An extract from the battalion’s orders has an order signed by him, and shows him described as ‘Captain & Adjutant’.
He survived the rest of the war and retired on 28th December 1919, after working for a short time on the recruiting staff in Chester, when he was assumed to have reached retirement age.
He served with the reserve between 9th April and 22nd June 1921, possibly in Ireland, as legend has it that he was in the Black & Tans.
By this time he was living at the Royal Oak in Chester and shortly after was removed from the reserve list.
Mary Annie died on 1st May 1925 at Fairholme Nursing Home in Chester, of ‘cerebral congestion and congestion of meninges, 5 days’, which didn’t really prove the story that she had died after a drunken fall into a fire! George was the informant and was shown as a licensed victualler of 44 Foregate Street, Chester.

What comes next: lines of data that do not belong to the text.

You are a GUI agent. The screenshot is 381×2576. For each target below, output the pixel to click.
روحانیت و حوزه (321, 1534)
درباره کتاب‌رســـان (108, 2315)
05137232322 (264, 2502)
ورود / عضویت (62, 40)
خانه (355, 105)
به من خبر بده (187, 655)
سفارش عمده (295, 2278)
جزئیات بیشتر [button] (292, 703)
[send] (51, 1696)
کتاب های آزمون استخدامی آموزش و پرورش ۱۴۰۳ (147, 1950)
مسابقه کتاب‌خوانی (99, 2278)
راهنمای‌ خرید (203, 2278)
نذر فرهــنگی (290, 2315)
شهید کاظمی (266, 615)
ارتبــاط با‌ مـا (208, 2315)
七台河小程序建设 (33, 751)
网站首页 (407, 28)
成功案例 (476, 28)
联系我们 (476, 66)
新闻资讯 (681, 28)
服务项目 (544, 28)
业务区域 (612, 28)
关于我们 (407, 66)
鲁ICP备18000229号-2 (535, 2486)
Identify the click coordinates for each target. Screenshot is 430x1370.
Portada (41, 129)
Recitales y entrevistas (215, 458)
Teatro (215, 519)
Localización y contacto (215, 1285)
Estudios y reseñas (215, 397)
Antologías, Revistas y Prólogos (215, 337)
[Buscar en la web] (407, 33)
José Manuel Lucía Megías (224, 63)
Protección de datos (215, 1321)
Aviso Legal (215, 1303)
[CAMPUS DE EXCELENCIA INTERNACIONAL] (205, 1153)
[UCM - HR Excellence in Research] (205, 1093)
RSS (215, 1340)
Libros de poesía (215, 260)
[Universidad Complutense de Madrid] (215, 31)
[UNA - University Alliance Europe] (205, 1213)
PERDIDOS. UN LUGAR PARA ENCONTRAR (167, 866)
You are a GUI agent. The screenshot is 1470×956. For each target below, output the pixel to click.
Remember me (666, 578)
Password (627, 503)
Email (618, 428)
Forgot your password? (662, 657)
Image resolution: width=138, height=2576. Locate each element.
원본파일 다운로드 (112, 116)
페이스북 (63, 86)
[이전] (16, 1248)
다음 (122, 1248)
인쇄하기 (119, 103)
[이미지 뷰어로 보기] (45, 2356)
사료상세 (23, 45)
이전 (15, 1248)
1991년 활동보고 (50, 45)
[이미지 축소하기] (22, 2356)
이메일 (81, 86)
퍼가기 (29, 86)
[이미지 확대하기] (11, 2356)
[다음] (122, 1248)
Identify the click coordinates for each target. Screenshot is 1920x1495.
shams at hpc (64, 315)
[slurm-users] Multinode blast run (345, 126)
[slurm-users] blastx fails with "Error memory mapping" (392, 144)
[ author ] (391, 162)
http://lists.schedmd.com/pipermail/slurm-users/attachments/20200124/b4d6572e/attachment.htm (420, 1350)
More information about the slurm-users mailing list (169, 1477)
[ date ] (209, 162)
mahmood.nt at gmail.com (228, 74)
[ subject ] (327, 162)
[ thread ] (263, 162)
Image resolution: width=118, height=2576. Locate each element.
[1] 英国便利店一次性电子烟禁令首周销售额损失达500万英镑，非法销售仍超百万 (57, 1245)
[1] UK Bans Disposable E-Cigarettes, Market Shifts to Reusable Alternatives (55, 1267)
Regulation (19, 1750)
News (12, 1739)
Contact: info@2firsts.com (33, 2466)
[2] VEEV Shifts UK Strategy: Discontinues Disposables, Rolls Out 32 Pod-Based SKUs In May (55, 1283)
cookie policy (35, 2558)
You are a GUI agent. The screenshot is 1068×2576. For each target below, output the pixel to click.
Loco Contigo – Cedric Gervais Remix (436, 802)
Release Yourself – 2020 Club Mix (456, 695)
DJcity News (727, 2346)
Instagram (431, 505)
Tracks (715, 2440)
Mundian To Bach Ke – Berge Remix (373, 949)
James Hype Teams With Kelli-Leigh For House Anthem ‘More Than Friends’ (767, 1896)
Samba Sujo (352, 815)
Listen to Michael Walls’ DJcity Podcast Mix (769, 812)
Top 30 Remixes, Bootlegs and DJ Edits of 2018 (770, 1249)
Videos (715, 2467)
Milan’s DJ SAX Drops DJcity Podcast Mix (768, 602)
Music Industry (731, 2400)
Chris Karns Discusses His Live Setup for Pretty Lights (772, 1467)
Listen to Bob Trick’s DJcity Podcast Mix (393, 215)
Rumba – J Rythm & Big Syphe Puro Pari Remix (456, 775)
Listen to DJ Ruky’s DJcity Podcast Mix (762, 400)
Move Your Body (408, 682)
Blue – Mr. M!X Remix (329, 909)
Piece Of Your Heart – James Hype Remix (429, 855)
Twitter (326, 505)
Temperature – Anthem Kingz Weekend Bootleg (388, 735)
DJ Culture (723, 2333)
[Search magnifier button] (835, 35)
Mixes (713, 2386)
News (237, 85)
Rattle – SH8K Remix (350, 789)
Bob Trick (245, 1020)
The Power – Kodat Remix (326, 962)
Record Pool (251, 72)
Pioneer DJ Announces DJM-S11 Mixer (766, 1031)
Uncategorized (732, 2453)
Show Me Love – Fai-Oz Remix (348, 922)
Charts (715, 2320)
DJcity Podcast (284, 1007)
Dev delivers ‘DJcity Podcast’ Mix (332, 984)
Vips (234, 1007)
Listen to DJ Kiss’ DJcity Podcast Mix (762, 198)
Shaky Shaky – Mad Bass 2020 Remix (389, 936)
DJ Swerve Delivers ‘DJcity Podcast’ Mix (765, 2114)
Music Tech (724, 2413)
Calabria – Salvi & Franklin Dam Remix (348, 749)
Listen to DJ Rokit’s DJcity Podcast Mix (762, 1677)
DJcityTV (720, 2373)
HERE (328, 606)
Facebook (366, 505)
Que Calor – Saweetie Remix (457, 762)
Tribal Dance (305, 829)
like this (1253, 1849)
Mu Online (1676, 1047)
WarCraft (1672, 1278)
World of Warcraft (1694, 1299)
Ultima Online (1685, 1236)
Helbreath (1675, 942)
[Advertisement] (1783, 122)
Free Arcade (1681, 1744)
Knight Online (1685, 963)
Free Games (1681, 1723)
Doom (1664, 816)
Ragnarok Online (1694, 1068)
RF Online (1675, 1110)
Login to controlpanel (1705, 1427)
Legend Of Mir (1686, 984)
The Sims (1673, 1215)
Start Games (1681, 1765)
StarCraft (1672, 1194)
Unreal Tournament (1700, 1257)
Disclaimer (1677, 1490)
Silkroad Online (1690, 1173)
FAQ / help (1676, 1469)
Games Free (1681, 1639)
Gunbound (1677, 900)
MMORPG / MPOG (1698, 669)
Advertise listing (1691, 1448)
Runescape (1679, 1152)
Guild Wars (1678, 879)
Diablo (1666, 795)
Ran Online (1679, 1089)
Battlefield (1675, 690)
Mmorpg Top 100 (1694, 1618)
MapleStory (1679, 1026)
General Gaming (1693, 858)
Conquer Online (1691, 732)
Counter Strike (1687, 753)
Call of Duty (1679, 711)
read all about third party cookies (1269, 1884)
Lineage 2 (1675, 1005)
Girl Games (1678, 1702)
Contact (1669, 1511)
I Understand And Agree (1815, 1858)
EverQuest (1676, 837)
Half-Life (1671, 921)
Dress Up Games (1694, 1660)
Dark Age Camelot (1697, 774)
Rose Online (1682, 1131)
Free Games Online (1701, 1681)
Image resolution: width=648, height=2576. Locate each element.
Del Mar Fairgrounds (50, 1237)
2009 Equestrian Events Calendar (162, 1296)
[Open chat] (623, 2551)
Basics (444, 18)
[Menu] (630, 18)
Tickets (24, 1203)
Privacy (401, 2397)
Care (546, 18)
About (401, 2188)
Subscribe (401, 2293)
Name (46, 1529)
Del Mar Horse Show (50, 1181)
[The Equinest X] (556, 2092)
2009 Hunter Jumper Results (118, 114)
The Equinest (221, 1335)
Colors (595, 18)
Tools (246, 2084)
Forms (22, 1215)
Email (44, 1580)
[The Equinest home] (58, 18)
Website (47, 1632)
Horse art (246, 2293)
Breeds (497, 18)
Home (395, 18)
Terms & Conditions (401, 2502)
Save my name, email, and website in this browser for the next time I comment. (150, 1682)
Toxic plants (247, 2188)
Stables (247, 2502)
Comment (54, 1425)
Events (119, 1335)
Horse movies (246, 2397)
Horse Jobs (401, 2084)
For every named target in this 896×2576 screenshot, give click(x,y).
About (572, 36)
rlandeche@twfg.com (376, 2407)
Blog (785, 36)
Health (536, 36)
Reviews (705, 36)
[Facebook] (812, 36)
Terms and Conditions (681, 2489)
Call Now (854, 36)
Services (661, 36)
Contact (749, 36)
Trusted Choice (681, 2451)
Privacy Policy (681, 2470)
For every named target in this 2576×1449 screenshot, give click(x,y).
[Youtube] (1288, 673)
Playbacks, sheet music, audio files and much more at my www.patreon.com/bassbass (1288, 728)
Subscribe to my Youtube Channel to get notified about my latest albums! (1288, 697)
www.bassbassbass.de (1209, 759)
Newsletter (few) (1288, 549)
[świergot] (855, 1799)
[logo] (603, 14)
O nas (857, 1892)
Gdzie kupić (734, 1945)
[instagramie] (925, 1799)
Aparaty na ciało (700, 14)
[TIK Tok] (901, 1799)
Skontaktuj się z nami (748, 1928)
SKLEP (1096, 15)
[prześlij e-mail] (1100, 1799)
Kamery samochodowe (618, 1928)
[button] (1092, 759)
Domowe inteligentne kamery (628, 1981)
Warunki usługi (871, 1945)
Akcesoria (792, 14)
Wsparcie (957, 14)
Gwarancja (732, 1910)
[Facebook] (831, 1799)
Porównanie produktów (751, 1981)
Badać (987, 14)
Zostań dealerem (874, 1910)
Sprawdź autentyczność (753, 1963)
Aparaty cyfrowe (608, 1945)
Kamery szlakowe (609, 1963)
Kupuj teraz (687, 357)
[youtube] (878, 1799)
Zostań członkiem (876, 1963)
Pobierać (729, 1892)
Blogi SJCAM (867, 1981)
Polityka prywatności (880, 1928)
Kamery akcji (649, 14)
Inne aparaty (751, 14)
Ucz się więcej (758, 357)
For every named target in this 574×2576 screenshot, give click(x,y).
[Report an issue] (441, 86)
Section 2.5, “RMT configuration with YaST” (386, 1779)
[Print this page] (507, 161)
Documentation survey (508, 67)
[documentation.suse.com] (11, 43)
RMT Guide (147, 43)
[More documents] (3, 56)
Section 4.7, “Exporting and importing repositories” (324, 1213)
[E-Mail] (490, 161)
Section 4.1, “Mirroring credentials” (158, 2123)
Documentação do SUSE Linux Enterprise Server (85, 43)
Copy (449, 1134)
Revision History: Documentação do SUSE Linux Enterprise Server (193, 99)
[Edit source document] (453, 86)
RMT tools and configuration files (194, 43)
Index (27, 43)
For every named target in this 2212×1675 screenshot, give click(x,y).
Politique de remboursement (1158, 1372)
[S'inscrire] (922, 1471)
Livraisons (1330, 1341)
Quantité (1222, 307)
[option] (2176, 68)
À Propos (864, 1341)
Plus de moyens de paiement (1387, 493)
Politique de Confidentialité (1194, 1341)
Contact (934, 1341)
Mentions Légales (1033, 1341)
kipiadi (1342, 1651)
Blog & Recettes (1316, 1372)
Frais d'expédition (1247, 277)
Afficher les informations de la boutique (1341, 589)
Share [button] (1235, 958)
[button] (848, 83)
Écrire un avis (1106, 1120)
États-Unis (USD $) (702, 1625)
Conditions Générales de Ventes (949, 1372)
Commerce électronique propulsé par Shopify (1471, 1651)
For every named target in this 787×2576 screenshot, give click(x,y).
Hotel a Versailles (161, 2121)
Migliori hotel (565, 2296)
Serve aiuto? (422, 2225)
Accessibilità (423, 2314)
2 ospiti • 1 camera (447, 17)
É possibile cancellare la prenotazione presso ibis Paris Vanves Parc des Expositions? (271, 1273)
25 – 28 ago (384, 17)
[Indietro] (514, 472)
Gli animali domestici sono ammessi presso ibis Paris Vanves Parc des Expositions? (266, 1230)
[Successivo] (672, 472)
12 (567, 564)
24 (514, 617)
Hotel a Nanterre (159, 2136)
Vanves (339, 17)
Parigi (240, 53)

He married again in April 1930 to Caroline May Blackwood, known as ‘Auntie Blackie’. His army records show that in the December, he was living at the Bromborough Hotel in Chester. Their only daughter was born the same year.
In December 1931, he was involved in a court case, where he was accused of illegally supplying alcohol to a café next door to the Bromborough Hotel, where he was the licensee. The Times reported that he was convicted along with a waiter, Mr Harry Jones, of selling alcohol without a license, and consequently fined.
By 1944, his records show him as living at Cherry Orchard Inn in Chester, working as a licensed vitualler. He was still there in August 1947.
His sister Mary died in December 1947 and reportedly left her estate to George. This is borne out by his records, which by 1951, show him as living in Marleston-cum-Lache and described as being ‘retired’.
Caroline died in September 1952 and the following year, he married Sylvia Armstrong, his housekeeper. A note in his army records from 1955, show him as owning three properties in the Chester area, as well as savings bonds, and shares in the brewing company, Greenall Whitley, presumably the result of his sister’s bequest.
In later years, he suffered bad health and had to have both legs amputated, with the last operation being in 1957.
He died on 3rd August 1958, aged 81, and according to his obituary by the Cheshire Regiment, he remained happy and cheerful to the end, despite his misfortune. After his death, his widow gave his medals to the Cheshire Military Museum in Chester.